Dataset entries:
****************************************
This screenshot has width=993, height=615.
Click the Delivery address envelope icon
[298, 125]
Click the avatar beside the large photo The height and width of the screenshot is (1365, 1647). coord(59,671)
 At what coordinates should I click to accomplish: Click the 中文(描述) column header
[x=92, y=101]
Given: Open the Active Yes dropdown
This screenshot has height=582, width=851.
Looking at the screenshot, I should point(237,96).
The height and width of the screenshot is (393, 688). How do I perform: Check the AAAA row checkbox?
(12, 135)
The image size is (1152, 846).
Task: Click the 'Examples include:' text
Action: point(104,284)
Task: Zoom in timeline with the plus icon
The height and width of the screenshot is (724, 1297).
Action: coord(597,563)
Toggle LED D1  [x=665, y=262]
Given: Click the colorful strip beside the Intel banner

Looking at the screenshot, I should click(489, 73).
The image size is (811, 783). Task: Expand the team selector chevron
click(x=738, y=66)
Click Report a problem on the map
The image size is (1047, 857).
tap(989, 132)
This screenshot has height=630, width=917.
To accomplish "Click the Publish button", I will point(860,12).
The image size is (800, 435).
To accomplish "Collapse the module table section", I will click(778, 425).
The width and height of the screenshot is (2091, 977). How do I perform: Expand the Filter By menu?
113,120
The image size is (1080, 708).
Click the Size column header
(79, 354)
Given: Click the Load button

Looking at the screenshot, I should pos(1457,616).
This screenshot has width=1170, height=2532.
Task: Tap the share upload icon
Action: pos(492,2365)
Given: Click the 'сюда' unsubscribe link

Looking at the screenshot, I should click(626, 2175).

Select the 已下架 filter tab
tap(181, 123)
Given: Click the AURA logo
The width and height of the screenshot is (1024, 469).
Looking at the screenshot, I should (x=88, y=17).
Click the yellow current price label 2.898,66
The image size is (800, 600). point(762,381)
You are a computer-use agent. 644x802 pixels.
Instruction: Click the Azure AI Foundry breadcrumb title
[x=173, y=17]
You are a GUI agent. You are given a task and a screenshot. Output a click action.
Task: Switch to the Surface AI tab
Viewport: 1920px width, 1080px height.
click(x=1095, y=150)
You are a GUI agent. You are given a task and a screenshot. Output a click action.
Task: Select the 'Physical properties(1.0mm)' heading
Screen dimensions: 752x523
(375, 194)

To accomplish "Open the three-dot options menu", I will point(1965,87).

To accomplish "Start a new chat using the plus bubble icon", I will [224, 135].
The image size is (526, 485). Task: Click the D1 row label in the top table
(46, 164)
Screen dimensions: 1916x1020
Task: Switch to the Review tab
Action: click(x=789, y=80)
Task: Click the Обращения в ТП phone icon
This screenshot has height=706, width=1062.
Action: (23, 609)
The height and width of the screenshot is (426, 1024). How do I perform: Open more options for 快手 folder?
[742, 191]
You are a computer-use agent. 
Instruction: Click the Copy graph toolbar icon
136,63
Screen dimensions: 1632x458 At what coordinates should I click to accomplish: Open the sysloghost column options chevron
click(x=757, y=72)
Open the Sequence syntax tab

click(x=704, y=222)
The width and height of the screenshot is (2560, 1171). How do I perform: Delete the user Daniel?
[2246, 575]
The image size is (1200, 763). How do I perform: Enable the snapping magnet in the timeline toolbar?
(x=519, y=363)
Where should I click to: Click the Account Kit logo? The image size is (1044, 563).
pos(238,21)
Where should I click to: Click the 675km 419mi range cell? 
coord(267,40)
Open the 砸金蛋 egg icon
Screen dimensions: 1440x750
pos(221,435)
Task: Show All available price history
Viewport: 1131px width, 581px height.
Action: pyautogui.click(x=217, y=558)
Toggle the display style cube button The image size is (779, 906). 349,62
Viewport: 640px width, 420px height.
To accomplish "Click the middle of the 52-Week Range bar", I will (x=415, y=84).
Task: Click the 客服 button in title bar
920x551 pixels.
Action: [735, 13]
****************************************
Exercise goal: All that belongs in the answer is the run of lines above from the line containing "Given: Open the Active Yes dropdown" through the line containing "This screenshot has height=630, width=917.", exactly as written.

Response to this task:
Given: Open the Active Yes dropdown
This screenshot has height=582, width=851.
Looking at the screenshot, I should point(237,96).
The height and width of the screenshot is (393, 688). How do I perform: Check the AAAA row checkbox?
(12, 135)
The image size is (1152, 846).
Task: Click the 'Examples include:' text
Action: point(104,284)
Task: Zoom in timeline with the plus icon
The height and width of the screenshot is (724, 1297).
Action: coord(597,563)
Toggle LED D1  [x=665, y=262]
Given: Click the colorful strip beside the Intel banner

Looking at the screenshot, I should click(489, 73).
The image size is (811, 783). Task: Expand the team selector chevron
click(x=738, y=66)
Click Report a problem on the map
The image size is (1047, 857).
tap(989, 132)
This screenshot has height=630, width=917.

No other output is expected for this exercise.